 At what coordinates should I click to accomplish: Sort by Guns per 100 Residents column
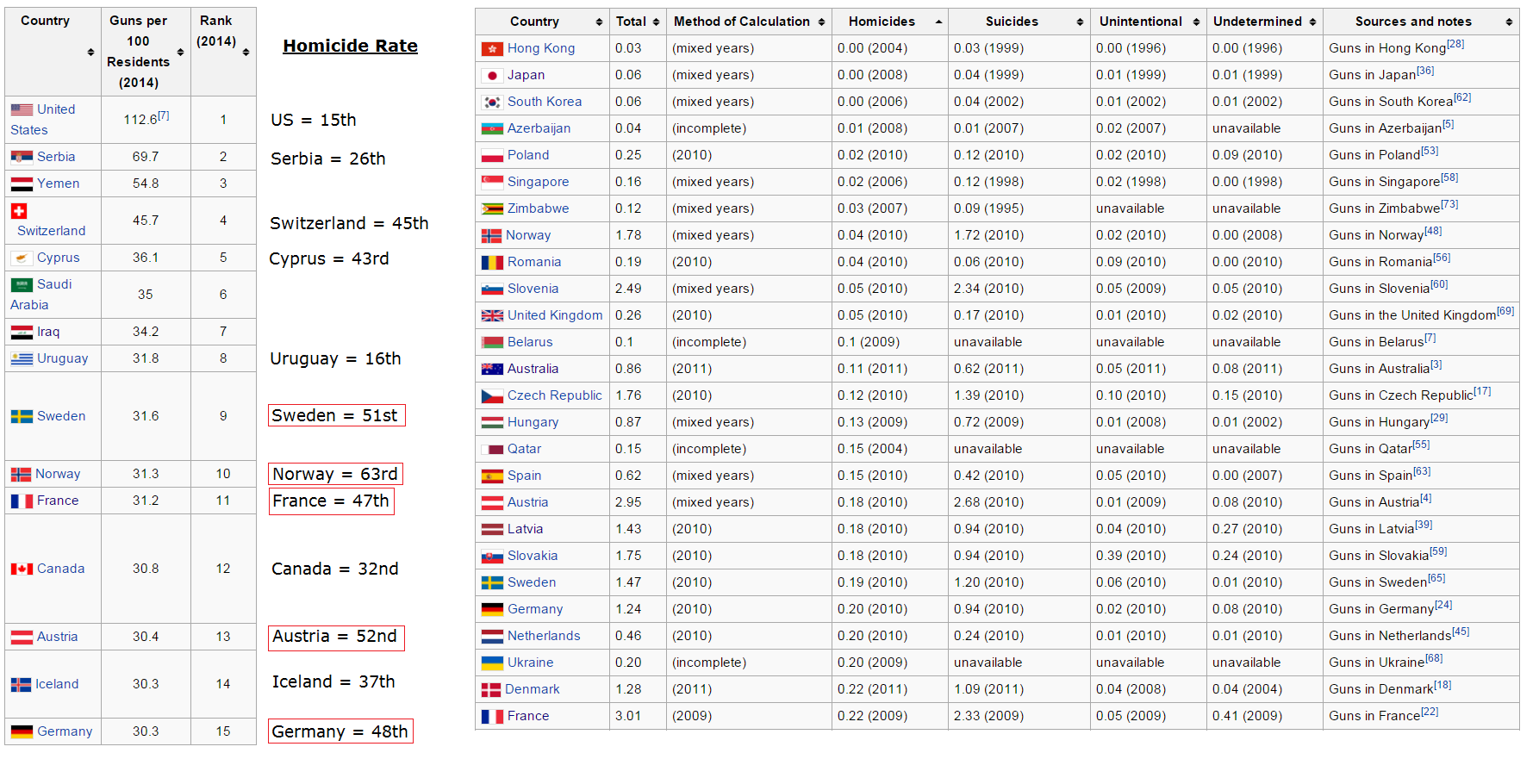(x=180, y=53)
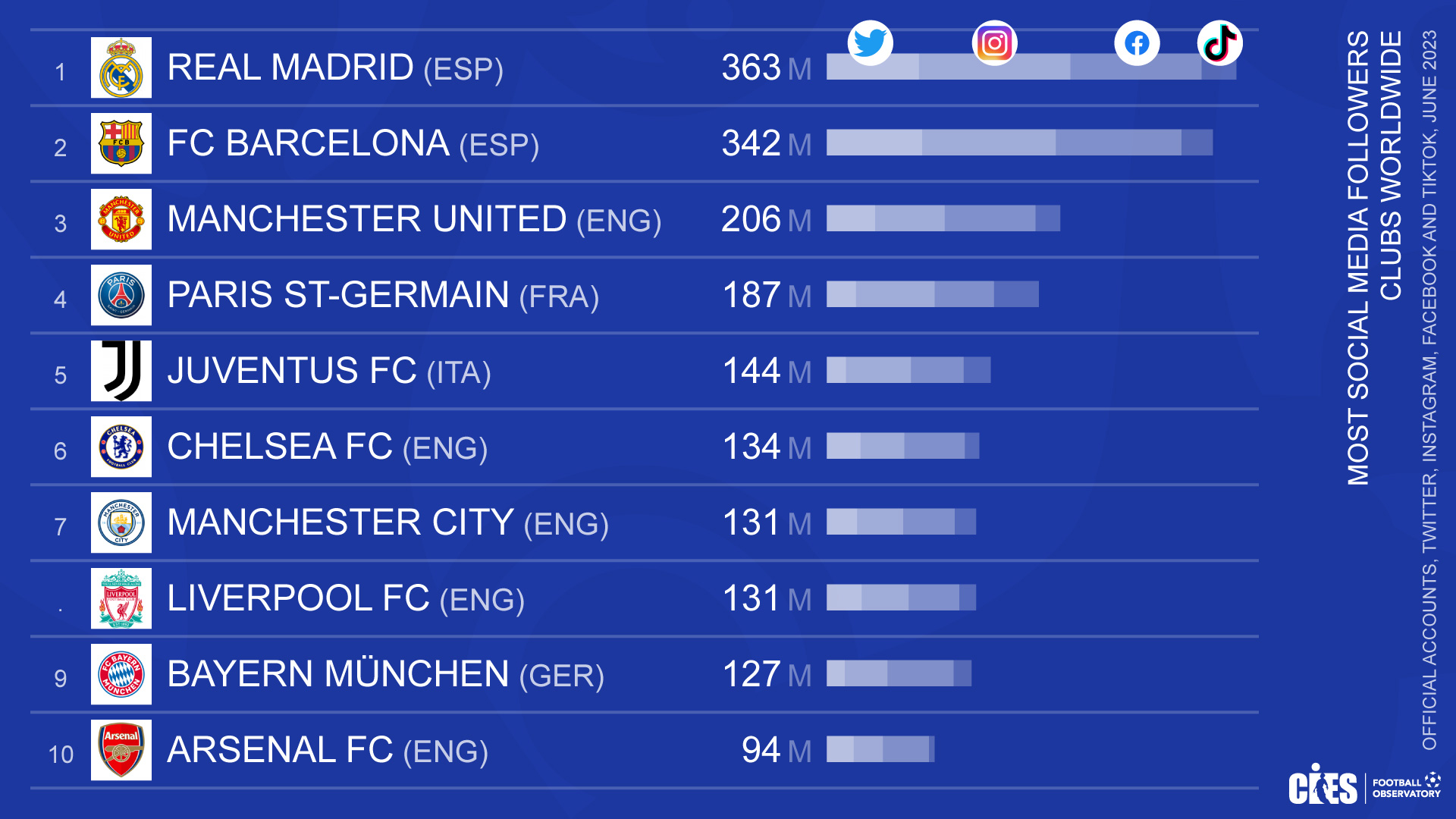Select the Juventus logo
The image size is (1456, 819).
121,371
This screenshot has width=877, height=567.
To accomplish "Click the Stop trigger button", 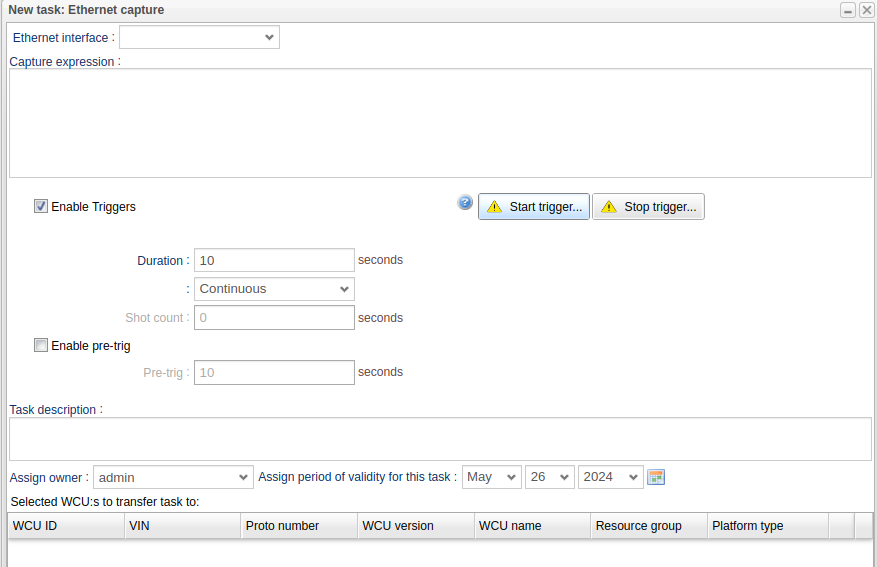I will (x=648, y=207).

□ □ □ □

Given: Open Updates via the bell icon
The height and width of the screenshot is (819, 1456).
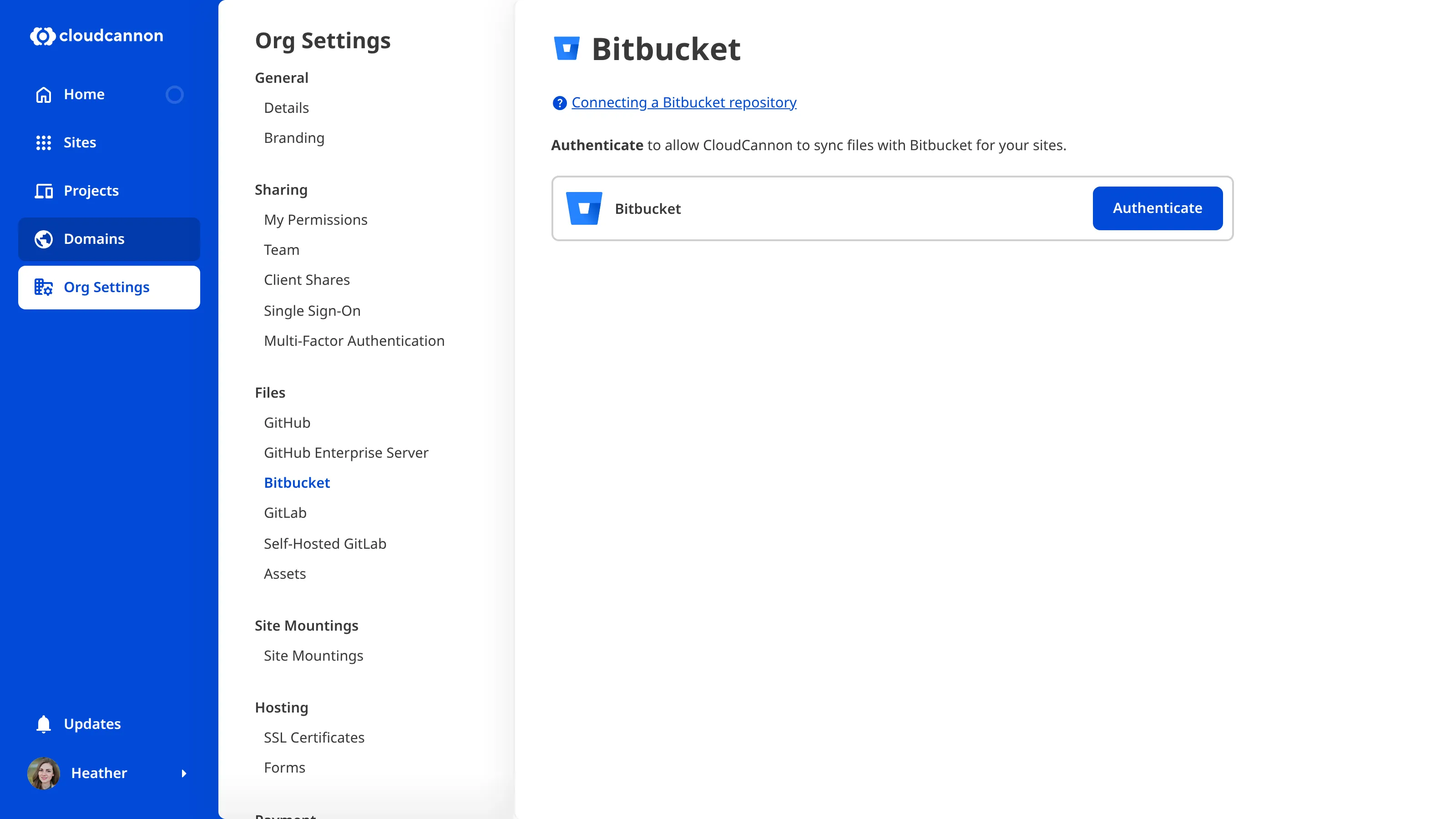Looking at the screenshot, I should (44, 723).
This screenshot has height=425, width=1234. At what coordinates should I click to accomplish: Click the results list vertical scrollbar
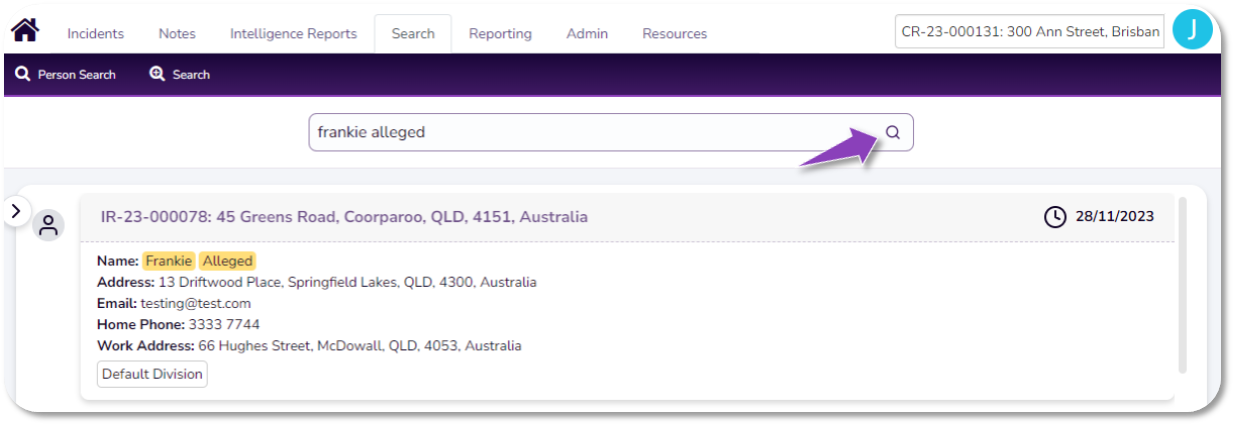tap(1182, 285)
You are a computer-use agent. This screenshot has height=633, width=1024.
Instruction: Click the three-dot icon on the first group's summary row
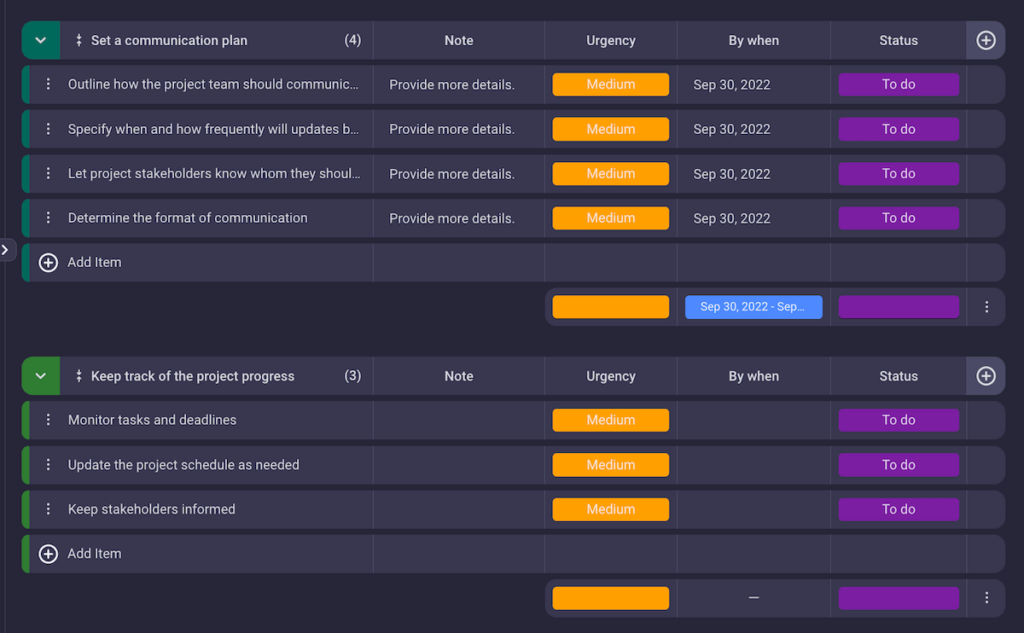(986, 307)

□ □ □ □

__WHAT TO DO__: Pull out every line of the data above that contains the string "coordinates", and copy each one. Uppercase and lowercase count as different.

__REPLY__:
 At what coordinates should I click to accomplish: Sort by Guns per 100 Residents column
This screenshot has height=425, width=1234. At what coordinates should I click to accomplish: Click the results list vertical scrollbar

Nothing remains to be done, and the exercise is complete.